Now don’t get it twisted, I’m not here to hate on other variations of the modern cage match. Hell in a Cell might’ve fallen off over the years, but the gimmick still serves a purpose, as evidenced by the MOTY contender Drew and Punk delivered at Bad Blood 2024. The Elimination Chamber is safe from ridicule as well. Not only has it become a major plot point along the Road to WrestleMania, but there’s plenty of intrigue between the participants and their clashing dynamics throughout the match.

WarGames however deserves a lot of the same criticisms that my least favorite gimmick does. The one fall to a finish structure takes all the fun and unpredictability out of it. WWE should’ve combined the WarGames and Survivor Series formats by making the double cage match elimination style. I’d rather we just returned to the traditional 5-on-5 sole survivor shtick altogether, but that’s a long winded argument for another column.

And why did we ever move away from the original concept where the only way to win was by escaping the cage? Kinda makes the whole gimmick feel pointless when you can also attain victory via pinfall or submission. The rules for winning have constantly changed throughout the years to benefit the booking at the time, making a very basic concept more convoluted than it needs to be. What’s even the thought process behind the steel cage exactly? Surely not to keep people out, because it practically encourages shenanigans. Clearly not for the opponents to climb out of either as we’ve previously established. The four chain link walls really lose their sense of trappedness when there’s a door he/she can use freely throughout the contest, so how about returning to padlocking the cage door and making these lazy fuckers actually work for it? 

I’m tired of these newer cage matches failing to raise the stakes, the risks or the urgency. They constantly went above and beyond in the 90’s and early 2000’s. How long’s it been since the last time you witnessed a truly great cage match in WWE? When Kurt Angle and Chris Benoit’s suicidal asses tried killing each other at the tail end of the Attitude Era? Maybe the Edge/Matt ho’s before bros battle from 20 years ago? Even Kane & Taker treating DDP & Kanyon like human yoga mats proved more entertaining than the last half dozen installments we’ve snoozed through.

Kross and McIntyre went at it in a cage three years ago, and I honestly can’t even recall who won, let alone what happened in the match. Punk and Rollins waged war inside a steel cage back in March of this year, and it’s their weakest encounter to date. Remember when Cena and Bray clashed inside a cage at Extreme Rules 2014? Does anything besides that creepy kid singing He’s Got the Whole World in His Hands ring a bell? Mmm didn’t think so. There’s only a select few capable of restoring the gimmick to its former glory, and those individuals are Rhea, Iyo, Asuka and Kairi. Make it happen, WWE. Stop torturing us with these plodding punch, kick and chuckfests. 
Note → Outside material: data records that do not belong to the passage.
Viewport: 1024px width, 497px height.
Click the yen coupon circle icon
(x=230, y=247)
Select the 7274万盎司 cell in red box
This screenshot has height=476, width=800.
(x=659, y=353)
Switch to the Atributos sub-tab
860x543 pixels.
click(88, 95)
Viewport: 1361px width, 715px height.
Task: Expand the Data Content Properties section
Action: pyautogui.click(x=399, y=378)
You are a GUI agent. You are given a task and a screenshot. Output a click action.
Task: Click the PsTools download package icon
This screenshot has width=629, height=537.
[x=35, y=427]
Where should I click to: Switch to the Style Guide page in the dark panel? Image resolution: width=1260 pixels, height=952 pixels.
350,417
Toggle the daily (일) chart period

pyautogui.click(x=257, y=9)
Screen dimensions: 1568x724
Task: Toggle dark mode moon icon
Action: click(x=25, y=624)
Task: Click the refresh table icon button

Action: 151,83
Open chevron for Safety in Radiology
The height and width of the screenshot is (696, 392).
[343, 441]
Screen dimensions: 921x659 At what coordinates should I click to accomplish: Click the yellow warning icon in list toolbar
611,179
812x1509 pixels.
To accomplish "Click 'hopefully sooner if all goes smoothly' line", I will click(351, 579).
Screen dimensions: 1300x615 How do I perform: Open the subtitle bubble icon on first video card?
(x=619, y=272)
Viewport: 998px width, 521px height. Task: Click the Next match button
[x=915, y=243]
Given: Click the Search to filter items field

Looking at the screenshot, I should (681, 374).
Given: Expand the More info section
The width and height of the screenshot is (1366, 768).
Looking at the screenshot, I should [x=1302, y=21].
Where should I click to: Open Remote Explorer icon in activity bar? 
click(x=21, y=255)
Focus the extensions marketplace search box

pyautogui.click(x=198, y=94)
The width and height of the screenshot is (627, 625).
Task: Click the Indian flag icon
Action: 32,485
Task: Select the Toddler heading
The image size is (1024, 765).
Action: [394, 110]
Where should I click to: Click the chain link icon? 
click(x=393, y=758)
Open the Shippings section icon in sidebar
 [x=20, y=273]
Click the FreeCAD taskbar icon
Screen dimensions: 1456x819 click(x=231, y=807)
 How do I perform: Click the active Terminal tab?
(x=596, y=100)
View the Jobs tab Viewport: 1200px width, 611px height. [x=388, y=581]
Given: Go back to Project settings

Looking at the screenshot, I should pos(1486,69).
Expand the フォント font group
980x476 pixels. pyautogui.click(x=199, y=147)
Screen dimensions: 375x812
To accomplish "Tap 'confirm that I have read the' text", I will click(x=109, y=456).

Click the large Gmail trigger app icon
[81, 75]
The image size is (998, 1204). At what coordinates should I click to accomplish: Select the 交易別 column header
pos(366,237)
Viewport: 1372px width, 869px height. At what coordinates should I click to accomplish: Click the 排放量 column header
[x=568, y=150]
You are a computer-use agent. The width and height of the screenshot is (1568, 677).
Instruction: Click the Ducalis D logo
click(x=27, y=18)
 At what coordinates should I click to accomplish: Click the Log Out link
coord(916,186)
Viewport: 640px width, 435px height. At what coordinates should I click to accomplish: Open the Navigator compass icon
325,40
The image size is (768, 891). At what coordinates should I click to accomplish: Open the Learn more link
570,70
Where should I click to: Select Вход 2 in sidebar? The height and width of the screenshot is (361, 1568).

It’s devolved into the lowest, slowest form of cage match on the market. A gimmick that used to whip crowds into a frenzy decades ago can’t even generate a decent pop in 2025 when the GM makes it official. We’ve reached a point where the modern steel cage bout has essentially turned into a night off for today’s wrestlers. For us as fans too, because you can skip that shit entirely and not miss a beat.